Adverse terms of trade, the high price of technology, the reverse financial flows caused by profit remittances, royalties and other financial charges together with the effects of transnational decision-making all lay the foundation for the crisis. Thereafter, the policies of the IMF into whose arms Third World counties are driven, contribute nothing to the solution of the basic problems. Indeed, IMF programmes exacerbate the difficulties. When, finally, the burden of expensive money is added to everything else, the stage is set for the disaster that is now slowly engulfing nearly a half of the world’s population.
What is to be done? Virtually every economist in the Third World, together with the finest thinkers of European Social Democracy, are of one mind in this matter. They say the debt crisis can no longer be managed on a case by case basis. They charge that we are engaged in a “game of pretend” in which Third World governments pretend that they can maintain the schedule of payments required in whatever is the latest IMF agreement. The IMF pretends the same and the commercial banks accept the pretence because, with it, they could not face their shareholders. Meantime, the governments of the developed countries whose commercial banks are on the line, pretend that the situation is under control because otherwise they would have to face the serious decisions without which the whole sorry mess cannot be brought under control.

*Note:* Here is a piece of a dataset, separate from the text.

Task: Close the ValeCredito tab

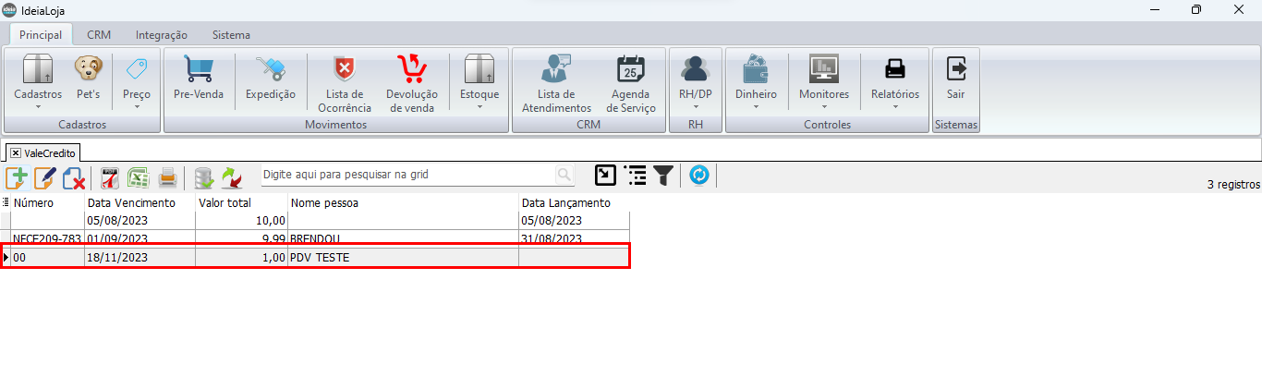Action: (16, 152)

The genuine experts argue that an international conference on debt is urgently needed. Such a conference between major creditor governments and representatives of the debtor governments ought to negotiate the following package:
(1) The virtual cancellation of the debt of the Least Developed Countries, mainly in Sub-Saharan Africa. Not more than token payments should be charged against these governments which simply do not have the capacity to pay because of the stage of their development and the massive impact on their economies of the world crisis since 1974. The share of total debt which this section represents is less than five percent.
(2) A comprehensive rescheduling of the remaining debt incorporating the following principles:
(a) A period of moratorium
(b) Arrangements to ensure that no country be required to commit more than 20 percent of its export earnings to the repayment of debt.
(C) A cap on interest rates to ensure that his factor does not undermine all other arrangements.
(d) A lengthening of repayment schedules to accommodate (a) and (b) above.
(3) A device such as an internationally backed bond issue to take up a substantial proportion of the existing private commercial debt so as to preserve the position of the commercial banks involved. Such a bond issue would not require payment of cash but would, in turn, pay the interest rates necessary to secure the position of the banks.
. . .
It must be argued, of course, that any solution to the debt crisis today will be short-lived if we do not simultaneously tackle the structural problems in the world economy which have consigned the Third World to an inferior position in the international division of labour. This the real and continuing cause of the problem.
PS: I became so annoyed at your constant patting yourselves on the back (especially you Peter) for your slavish adherence to IMF austerity measures that I felt compelled to send you this article which I wrote in 1986! Do you guys ever read what I wrote?